Gardening is a serious business. Just how serious and all-consuming it becomes is something that we never dream of when we make our first ham-fisted inroads into the soil. I remember pudgily stuffing zinnia seeds into the cold, damp Irish earth when I was eight or nine. The seeds never sprouted: they were too old, and of course, I had provided completely the wrong conditions. The package of gaudy zinnia had been given to me in school in Massachusetts where we had lived for a year (the same year The Lights All Went Out, incidentally) and the little seeds were intended for long hot New England summers, not cool overcast Irish ones.

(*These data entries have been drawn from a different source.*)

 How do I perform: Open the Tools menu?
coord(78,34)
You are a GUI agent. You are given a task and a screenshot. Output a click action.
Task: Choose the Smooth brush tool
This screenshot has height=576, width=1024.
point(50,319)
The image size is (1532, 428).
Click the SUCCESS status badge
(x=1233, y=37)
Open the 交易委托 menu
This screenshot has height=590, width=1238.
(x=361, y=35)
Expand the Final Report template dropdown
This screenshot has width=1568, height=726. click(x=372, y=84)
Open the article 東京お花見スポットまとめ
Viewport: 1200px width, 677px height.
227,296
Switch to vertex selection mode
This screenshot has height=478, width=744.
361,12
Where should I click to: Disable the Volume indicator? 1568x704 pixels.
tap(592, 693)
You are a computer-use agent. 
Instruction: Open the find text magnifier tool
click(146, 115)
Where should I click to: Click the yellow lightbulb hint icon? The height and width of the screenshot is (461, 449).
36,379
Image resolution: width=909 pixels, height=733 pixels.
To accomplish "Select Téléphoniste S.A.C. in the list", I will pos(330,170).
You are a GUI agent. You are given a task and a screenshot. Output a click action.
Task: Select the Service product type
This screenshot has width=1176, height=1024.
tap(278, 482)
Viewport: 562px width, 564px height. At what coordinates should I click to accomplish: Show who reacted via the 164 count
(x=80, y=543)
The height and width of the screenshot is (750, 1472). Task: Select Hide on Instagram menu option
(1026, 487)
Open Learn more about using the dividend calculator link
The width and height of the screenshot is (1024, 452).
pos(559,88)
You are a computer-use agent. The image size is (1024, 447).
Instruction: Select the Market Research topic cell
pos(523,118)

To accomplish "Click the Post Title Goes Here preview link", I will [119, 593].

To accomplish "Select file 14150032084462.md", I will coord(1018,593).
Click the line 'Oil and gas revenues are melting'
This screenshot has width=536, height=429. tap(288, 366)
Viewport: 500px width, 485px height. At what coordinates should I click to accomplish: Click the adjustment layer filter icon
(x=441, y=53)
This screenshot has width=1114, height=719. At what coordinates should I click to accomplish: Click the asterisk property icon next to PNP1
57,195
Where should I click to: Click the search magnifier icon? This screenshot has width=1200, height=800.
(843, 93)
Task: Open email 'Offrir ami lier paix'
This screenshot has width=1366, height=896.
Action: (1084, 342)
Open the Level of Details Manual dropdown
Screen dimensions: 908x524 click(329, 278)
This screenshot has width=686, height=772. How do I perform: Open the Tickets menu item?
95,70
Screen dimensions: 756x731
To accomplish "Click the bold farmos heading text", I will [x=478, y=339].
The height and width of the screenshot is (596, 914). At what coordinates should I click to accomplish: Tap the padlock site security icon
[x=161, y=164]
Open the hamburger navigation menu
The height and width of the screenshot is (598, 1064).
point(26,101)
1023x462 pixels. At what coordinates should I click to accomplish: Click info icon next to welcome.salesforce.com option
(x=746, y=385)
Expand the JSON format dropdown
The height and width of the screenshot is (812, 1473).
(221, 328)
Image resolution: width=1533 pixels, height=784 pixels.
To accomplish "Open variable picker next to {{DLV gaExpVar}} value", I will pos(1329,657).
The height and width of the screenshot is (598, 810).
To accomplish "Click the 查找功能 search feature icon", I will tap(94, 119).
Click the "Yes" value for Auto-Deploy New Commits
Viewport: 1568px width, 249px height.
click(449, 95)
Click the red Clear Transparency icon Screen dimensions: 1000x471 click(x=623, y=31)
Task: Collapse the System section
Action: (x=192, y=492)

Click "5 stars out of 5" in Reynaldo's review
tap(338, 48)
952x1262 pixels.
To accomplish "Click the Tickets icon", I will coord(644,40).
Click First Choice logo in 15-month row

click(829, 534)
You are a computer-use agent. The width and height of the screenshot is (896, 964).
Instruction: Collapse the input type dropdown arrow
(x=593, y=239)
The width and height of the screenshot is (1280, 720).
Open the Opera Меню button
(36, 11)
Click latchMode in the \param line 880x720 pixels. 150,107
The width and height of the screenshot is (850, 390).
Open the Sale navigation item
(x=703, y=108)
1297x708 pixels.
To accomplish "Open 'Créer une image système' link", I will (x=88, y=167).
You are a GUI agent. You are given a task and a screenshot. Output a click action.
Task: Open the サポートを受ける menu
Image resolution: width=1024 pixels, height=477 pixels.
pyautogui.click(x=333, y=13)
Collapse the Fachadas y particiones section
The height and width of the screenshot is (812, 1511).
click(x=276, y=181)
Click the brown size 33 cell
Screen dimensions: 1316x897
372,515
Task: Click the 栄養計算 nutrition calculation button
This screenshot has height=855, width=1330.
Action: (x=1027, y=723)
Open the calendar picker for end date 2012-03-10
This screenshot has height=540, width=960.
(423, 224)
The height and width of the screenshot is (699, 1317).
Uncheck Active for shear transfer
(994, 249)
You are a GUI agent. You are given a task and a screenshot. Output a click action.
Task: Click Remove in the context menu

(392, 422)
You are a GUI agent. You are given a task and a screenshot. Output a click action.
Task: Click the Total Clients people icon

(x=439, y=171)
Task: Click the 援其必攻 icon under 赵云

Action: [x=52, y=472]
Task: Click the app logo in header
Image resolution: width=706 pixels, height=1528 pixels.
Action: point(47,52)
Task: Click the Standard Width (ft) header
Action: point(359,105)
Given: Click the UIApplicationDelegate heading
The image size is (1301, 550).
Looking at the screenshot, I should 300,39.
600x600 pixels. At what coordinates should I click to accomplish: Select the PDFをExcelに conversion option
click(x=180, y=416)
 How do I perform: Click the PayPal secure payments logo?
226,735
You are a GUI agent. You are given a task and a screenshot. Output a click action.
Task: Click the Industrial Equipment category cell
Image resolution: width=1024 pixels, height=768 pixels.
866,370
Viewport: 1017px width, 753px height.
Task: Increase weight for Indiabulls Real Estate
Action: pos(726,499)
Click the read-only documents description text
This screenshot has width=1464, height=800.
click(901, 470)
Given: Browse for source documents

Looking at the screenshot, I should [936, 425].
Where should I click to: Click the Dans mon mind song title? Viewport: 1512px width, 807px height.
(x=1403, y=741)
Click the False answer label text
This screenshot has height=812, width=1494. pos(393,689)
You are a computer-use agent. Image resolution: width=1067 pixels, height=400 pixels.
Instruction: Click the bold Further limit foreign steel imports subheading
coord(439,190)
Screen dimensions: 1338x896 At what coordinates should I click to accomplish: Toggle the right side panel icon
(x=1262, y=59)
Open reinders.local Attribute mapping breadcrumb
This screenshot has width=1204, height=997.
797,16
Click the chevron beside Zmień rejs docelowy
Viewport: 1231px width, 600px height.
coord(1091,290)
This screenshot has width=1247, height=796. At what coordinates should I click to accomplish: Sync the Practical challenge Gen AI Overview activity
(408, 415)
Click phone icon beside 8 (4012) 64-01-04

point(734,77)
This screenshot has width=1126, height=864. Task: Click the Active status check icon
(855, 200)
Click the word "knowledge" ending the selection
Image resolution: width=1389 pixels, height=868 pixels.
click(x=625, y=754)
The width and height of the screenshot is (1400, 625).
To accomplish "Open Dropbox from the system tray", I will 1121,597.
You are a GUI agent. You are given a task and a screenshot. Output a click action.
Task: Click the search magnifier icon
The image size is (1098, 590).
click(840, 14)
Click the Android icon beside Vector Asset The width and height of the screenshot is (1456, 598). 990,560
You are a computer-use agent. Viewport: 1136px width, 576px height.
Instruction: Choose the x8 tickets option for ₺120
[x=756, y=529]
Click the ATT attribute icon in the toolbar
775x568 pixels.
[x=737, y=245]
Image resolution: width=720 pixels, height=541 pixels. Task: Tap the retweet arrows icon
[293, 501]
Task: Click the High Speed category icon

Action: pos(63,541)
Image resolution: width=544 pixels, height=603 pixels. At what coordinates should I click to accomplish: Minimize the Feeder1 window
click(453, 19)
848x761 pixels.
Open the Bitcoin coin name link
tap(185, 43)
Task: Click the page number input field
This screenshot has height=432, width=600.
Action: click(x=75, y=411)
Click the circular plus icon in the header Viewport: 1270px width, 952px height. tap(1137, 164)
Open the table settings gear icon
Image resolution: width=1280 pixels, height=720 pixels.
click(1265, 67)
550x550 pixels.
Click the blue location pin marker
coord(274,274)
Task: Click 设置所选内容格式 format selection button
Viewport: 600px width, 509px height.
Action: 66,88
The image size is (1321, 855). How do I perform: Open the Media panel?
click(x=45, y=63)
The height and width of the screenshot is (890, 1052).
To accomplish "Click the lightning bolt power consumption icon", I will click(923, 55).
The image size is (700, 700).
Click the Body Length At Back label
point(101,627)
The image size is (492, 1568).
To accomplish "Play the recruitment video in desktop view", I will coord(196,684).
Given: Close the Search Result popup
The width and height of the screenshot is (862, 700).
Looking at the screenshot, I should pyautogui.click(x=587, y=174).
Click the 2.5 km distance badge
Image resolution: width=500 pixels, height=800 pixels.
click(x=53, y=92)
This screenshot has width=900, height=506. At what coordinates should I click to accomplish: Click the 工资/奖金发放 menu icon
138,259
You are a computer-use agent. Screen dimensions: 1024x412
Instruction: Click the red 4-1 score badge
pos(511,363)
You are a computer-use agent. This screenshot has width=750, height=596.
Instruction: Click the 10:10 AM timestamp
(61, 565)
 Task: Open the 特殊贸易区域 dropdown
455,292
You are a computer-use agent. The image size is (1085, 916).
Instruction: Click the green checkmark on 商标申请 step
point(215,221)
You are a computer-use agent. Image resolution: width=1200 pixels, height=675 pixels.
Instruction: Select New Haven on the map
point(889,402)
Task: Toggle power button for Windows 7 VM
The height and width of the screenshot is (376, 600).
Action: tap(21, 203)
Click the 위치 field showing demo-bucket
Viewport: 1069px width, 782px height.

I had much better luck with that trusty duo, radish and scallion, when faint tracks of green appeared where I had inscribed the soil with lines of their seed. It was my first taste of the God-like power which comes from successful germination - or any other horticultural feat for that matter.

It's an intoxicating taste that gardeners become addicted to sooner or later and want to sample more and more of. But in order to get that power, feel that thrill, experience that pleasure - call it what you will - we need to build up knowledge of what we're doing with our soil, our plants, our tools, our climate. We acquire it in dribs and drabs, through observation, conversation and experience - and through reading and collecting more and more books (most gardeners are librarians at heart).

And there comes a time in every serious gardener's life when they yearn for some crazily expensive bible of gardening that will finally (well, for a bit anyway) sate their desire for written knowledge. For instance, since its publication in 1992, I've hankered after The New RHS Dictionary of Gardening, the four-volume, 3,336-page gospel of gardening.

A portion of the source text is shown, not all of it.